The evaluation metrics for models with Target Type
of Numerical (linear regression models) are found in the group Metrics for Models with Numerical Targets.
Numerical Target Evaluation Metric | Description |
---|---|
Explained Variance | The portion of the model’s total variance that is explained by factors that are actually present and isn’t due to error variance. Higher percentages of explained variance indicate better predictions. |
Mean Absolute Error | The mean absolute error (MAE) is the average absolute difference between the target values and the predicted values. Not preferred in cases where outliers are prominent. This metric ranges from zero to infinity; a lower value indicates a higher quality model. |
Mean Squared Error | The average of the squared differences between the target values and the predicted values. Commonly used as it penalizes large errors. This metric ranges from zero to infinity; a lower value indicates a higher quality model. |
Mean Squared Log Error | Similar to mean squared error, except that it uses the natural logarithm of the predicted and actual values plus 1. This metric penalizes under-prediction more heavily than over-prediction. It can also be a good metric when you don't want to penalize differences for large prediction values more heavily than for small prediction values. This metric ranges from zero to infinity; a lower value indicates a higher quality model. The metric is returned only if all labels and predicted values are non-negative. |
Median Absolute Error | The median of the absolute difference between the target value and the value predicted by the model. Is insensitive to outliers. This metric ranges from zero to infinity; a lower value indicates a higher quality model. |
R Squared | R squared (r^2) or Coefficient of Determination represents the part of the variance of the target variable explained by the feature variables of the model. This metric ranges between zero and one; a higher value indicates a higher quality model. |
The more common evaluation metrics used to determine how good a model performs are Mean Squared Error
and R Squared
. For regression models created by this block the optimization objective is to minimize the Mean Squared Error
and a lower value indicates a better performing model . R Squared
indicates goodness of fit so values close to 1 indicate smaller differences between the known values and predicted values.

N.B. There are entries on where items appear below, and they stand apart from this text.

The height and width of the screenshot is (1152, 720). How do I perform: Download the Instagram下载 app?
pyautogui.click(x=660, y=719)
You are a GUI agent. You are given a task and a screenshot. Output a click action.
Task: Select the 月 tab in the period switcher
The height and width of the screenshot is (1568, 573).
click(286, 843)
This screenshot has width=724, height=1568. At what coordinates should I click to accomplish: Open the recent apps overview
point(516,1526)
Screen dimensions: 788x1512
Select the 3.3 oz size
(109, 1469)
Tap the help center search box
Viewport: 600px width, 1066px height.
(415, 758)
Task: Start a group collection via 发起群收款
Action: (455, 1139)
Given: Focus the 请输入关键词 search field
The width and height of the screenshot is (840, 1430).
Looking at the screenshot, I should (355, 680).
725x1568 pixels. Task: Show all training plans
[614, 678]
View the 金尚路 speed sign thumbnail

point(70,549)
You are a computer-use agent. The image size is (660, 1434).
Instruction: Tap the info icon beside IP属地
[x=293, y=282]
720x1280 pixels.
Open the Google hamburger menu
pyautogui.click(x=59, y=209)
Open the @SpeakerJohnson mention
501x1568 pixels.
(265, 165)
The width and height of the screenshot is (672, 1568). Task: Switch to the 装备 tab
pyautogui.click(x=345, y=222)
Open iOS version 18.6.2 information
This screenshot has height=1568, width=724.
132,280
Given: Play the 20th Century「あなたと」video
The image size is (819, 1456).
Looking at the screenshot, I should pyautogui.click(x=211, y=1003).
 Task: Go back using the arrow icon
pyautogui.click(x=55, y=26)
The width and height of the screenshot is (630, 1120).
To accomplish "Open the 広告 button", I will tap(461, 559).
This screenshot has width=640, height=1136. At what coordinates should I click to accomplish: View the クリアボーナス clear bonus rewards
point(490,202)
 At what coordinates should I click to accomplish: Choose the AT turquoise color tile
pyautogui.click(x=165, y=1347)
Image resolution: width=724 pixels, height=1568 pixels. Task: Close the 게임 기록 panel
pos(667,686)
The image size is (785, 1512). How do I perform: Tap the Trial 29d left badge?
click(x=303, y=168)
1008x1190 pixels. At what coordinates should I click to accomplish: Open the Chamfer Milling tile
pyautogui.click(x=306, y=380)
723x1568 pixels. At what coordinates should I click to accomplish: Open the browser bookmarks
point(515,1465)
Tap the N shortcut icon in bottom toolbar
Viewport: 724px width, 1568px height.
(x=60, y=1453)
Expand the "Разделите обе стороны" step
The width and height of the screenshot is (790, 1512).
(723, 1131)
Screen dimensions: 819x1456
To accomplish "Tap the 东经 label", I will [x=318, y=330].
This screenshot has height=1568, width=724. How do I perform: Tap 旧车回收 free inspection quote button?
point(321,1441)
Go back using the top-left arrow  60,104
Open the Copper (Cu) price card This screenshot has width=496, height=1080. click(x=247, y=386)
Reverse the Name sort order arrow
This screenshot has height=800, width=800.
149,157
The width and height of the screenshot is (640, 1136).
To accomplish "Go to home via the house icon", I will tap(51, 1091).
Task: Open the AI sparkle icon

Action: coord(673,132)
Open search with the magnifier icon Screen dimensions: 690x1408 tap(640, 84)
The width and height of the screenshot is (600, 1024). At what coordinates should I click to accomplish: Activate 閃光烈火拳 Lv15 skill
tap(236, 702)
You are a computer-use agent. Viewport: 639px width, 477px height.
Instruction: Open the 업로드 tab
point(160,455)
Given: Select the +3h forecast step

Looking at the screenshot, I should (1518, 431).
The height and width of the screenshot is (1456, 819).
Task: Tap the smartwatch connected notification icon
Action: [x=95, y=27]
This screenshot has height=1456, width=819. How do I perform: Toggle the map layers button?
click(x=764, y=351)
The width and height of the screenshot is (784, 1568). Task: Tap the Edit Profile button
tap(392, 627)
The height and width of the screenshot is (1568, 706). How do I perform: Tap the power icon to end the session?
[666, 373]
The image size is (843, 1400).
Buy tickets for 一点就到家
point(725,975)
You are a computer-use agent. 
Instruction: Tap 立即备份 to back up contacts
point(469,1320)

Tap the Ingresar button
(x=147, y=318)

A regression model produces a predicted value for each observation in the input data set which is shown with the Numeric Prediction
dimension. You can also compute aggregated measures for the prediction using Total Prediction
and Average Prediction
found in the Measures for Numeric Predictions group.
Note, AutoML Explores can be customized to include additional model types, options and parameters. If you would like to use a different machine learning model type or control other model parameters like modeling objective, training/validation sets, or target probability thresholds, contact your Looker Developer or Looker Professional Services to customize an Explore to meet your needs.